» **THE RECORDS**:
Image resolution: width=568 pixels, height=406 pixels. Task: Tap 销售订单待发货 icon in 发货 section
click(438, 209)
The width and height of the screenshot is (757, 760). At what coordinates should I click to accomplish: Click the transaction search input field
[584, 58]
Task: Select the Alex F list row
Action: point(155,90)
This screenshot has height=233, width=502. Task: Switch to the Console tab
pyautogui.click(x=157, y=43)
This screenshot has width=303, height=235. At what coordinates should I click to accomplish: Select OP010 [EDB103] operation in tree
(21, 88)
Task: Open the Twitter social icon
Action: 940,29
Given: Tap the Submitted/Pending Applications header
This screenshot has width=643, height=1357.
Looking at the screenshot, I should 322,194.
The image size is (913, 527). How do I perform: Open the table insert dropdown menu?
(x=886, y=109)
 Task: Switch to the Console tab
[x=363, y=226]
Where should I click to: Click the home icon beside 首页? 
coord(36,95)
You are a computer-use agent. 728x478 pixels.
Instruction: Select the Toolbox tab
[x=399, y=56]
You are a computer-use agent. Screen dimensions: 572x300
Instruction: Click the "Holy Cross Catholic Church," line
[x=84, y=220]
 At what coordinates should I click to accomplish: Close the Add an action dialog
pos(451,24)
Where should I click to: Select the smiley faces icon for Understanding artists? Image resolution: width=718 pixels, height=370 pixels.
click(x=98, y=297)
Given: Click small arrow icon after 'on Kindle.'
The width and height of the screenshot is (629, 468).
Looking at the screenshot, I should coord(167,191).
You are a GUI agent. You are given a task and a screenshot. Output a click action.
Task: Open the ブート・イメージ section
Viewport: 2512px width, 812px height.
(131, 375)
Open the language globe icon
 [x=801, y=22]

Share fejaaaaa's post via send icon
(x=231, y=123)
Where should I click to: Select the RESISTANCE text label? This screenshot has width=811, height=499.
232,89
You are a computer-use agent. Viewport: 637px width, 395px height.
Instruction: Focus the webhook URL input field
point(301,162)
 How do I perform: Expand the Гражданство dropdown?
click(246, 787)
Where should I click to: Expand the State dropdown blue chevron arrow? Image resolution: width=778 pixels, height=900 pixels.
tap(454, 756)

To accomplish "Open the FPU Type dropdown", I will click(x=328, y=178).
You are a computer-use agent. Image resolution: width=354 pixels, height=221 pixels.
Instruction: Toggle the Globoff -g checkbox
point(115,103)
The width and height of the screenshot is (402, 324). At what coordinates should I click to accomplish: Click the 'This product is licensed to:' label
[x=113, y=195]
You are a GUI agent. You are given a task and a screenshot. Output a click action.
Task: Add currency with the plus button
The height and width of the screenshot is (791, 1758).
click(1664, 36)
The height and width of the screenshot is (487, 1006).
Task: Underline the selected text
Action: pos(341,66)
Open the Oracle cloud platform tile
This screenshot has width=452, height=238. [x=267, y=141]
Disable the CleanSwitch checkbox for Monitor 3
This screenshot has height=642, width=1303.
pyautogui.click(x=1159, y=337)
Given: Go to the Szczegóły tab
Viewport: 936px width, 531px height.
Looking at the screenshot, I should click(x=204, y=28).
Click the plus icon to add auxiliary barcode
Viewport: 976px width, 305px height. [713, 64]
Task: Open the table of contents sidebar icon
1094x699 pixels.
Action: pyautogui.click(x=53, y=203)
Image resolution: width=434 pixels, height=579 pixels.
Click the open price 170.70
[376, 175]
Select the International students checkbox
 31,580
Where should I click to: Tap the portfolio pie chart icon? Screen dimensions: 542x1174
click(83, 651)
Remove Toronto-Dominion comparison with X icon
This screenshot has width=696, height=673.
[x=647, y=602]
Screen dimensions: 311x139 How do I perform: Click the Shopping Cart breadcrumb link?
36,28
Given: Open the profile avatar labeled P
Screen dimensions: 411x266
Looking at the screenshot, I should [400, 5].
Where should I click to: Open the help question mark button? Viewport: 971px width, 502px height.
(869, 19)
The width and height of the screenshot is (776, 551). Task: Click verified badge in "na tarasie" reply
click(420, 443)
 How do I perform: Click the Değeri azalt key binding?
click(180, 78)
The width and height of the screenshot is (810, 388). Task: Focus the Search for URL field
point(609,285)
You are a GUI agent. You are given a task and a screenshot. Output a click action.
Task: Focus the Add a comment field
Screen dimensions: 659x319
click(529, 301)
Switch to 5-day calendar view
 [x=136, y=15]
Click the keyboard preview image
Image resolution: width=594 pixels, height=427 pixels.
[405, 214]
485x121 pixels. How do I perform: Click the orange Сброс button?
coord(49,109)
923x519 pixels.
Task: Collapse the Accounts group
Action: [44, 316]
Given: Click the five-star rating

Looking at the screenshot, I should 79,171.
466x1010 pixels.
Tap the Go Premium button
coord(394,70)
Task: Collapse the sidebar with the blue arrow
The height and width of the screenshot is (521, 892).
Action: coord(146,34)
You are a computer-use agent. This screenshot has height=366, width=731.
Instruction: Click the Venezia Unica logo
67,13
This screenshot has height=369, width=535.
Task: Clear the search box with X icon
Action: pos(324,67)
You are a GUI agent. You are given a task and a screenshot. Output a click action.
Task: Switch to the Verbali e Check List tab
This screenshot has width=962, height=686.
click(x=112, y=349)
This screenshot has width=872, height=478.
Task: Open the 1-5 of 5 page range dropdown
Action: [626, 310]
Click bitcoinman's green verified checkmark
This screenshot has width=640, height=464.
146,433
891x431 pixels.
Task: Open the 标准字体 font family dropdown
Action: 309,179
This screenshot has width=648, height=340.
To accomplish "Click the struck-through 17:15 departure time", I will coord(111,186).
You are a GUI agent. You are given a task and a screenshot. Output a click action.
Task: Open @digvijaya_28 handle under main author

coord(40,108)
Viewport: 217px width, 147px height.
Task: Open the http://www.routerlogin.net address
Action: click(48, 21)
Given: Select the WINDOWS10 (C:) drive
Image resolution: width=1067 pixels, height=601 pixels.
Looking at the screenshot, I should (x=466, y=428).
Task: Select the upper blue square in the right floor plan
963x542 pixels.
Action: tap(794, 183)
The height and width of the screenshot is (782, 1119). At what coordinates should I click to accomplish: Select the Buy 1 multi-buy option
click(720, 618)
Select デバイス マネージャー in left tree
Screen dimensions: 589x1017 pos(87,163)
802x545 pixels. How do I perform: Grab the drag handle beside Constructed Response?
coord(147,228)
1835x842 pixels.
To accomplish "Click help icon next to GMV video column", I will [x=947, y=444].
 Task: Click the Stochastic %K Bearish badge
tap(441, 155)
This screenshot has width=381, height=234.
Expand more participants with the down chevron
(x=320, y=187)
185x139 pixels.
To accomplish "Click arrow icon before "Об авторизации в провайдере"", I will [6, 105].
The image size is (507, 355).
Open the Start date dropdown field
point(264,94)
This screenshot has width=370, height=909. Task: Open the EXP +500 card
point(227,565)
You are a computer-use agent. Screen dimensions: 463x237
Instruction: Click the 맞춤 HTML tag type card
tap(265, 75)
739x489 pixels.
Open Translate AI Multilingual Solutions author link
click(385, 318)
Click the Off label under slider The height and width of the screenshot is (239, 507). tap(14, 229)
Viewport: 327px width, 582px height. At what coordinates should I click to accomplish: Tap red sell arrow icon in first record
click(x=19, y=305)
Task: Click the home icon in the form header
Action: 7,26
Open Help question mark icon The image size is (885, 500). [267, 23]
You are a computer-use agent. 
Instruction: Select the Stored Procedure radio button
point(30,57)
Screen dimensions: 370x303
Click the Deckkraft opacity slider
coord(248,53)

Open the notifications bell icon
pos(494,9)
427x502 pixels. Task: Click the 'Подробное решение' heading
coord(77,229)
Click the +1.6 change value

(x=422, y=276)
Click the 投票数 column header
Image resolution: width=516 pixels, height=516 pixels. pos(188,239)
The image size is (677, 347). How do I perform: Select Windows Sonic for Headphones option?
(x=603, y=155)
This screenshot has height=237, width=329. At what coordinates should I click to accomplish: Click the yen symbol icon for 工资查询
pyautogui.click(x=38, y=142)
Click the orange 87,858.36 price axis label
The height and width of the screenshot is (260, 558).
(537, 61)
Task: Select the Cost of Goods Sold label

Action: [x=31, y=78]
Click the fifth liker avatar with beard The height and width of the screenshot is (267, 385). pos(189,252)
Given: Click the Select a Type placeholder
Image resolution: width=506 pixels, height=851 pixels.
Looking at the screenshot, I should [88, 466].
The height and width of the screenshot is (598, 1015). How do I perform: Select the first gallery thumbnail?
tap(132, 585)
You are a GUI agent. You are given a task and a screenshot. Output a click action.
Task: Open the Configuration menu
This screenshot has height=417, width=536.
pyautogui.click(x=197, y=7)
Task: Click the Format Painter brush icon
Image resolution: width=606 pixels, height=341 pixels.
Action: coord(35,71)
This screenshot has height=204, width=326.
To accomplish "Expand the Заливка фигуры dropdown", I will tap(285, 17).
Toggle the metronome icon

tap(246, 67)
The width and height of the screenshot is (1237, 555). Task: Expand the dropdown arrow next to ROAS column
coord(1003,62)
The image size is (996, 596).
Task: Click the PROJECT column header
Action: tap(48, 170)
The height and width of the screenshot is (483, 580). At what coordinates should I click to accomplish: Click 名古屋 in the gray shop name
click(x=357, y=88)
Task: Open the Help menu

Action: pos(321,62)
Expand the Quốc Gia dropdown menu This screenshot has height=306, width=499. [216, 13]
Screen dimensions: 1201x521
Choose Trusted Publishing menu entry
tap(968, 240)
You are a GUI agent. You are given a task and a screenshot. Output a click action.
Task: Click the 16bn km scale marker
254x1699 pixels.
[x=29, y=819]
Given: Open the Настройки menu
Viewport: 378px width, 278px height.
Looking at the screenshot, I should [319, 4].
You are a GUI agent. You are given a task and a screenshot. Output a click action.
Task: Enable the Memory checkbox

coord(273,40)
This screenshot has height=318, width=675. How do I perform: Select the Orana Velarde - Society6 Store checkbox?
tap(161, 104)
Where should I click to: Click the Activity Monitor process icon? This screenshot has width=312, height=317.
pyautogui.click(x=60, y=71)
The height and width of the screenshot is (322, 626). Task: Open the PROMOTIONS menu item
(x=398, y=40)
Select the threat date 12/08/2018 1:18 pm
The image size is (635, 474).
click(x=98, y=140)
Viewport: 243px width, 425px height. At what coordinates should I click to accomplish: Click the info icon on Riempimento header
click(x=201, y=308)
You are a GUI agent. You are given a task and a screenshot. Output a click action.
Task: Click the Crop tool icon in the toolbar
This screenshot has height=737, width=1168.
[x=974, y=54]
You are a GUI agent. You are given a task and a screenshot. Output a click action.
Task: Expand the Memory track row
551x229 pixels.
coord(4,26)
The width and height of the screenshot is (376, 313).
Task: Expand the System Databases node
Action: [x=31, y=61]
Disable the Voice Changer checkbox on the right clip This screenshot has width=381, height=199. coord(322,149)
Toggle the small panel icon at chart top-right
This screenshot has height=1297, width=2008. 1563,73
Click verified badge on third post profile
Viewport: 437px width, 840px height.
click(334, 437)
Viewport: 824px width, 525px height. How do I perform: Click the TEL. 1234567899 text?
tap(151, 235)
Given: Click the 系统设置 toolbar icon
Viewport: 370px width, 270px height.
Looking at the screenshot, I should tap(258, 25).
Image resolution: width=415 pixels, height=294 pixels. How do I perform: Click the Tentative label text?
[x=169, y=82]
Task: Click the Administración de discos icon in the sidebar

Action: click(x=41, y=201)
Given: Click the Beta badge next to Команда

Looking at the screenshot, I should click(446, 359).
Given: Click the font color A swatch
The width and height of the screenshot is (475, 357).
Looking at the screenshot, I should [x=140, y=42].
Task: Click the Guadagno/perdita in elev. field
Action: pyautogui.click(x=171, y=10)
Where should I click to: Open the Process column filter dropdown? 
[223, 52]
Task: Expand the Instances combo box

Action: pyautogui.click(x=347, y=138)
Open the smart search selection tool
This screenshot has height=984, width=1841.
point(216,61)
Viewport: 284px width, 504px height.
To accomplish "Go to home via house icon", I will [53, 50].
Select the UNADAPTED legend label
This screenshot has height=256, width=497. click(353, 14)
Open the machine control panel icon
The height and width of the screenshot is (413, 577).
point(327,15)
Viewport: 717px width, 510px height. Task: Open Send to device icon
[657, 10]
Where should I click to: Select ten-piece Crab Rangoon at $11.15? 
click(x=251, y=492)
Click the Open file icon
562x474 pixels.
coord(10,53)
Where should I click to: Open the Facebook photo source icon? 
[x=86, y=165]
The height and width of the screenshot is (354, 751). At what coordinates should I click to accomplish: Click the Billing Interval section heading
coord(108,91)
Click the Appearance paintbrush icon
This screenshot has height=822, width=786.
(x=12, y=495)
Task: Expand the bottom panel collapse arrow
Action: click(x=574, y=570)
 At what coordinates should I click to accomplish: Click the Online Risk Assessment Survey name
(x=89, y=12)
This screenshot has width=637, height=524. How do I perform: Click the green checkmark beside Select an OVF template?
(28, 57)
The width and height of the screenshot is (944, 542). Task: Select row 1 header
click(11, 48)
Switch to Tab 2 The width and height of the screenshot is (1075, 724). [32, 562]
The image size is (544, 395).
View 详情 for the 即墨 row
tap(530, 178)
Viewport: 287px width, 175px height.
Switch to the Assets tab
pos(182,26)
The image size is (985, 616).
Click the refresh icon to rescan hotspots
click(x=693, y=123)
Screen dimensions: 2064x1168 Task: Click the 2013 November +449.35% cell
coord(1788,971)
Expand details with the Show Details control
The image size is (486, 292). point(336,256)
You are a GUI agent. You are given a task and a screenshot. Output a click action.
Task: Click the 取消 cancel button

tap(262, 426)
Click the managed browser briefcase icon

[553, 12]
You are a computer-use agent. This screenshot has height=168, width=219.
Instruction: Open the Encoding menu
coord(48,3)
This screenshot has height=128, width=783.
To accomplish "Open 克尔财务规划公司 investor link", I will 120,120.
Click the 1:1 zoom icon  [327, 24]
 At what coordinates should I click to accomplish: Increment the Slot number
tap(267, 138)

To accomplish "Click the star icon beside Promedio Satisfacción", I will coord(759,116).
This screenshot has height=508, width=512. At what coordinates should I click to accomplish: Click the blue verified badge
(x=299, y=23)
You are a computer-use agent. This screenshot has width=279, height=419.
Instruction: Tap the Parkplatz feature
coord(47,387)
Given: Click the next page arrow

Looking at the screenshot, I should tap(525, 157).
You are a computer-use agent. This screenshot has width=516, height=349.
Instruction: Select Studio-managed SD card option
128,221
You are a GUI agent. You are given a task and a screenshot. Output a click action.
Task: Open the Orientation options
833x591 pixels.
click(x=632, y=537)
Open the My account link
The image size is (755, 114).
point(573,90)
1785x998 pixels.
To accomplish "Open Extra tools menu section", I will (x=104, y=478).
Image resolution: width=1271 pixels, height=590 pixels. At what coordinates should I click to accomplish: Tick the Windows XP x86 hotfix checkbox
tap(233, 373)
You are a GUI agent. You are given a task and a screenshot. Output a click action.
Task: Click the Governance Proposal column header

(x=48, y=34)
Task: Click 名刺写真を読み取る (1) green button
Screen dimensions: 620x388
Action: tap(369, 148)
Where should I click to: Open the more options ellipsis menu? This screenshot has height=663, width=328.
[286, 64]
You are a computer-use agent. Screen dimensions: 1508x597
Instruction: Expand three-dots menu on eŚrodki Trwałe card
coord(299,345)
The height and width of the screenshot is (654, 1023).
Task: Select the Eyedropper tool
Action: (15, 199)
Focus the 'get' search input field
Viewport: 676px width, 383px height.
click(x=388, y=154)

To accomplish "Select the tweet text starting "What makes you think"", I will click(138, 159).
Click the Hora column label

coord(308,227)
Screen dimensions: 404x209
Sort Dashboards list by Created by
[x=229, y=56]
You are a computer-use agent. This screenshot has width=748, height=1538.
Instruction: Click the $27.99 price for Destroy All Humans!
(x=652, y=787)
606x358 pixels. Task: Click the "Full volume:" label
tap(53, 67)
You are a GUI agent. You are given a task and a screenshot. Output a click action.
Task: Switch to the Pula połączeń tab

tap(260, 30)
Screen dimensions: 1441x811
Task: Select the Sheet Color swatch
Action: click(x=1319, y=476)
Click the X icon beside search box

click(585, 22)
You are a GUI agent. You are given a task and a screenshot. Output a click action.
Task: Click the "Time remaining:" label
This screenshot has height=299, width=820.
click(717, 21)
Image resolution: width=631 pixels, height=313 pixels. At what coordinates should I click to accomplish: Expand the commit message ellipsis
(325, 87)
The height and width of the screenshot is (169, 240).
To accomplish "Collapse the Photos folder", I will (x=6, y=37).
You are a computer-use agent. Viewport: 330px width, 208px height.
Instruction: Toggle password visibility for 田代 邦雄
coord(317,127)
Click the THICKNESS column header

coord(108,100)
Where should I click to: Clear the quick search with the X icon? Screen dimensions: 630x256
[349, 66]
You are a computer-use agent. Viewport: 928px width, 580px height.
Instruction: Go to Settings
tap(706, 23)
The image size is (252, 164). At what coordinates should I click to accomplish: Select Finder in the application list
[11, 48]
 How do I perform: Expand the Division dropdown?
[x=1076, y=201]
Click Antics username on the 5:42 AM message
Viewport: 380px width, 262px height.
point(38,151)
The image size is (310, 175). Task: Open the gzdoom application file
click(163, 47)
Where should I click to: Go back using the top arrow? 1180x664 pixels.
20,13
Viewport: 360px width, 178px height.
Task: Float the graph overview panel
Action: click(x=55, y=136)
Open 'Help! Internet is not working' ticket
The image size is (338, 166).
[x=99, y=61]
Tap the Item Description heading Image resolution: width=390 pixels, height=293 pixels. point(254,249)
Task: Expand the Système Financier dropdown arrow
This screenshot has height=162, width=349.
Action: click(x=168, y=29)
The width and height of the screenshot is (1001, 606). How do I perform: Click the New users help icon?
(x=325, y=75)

» **REQUIRED ACTION**: Write out the lines of the entries, word for word, from the first through the one containing "You are a computer-use agent. Screen dimensions: 572x300", and stop at that line.

» **TASK OUTPUT**:
Image resolution: width=568 pixels, height=406 pixels. Task: Tap 销售订单待发货 icon in 发货 section
click(438, 209)
The width and height of the screenshot is (757, 760). At what coordinates should I click to accomplish: Click the transaction search input field
[584, 58]
Task: Select the Alex F list row
Action: point(155,90)
This screenshot has height=233, width=502. Task: Switch to the Console tab
pyautogui.click(x=157, y=43)
This screenshot has width=303, height=235. At what coordinates should I click to accomplish: Select OP010 [EDB103] operation in tree
(21, 88)
Task: Open the Twitter social icon
Action: 940,29
Given: Tap the Submitted/Pending Applications header
This screenshot has width=643, height=1357.
Looking at the screenshot, I should 322,194.
The image size is (913, 527). How do I perform: Open the table insert dropdown menu?
(x=886, y=109)
 Task: Switch to the Console tab
[x=363, y=226]
Where should I click to: Click the home icon beside 首页? 
coord(36,95)
You are a computer-use agent. 728x478 pixels.
Instruction: Select the Toolbox tab
[x=399, y=56]
You are a computer-use agent. Screen dimensions: 572x300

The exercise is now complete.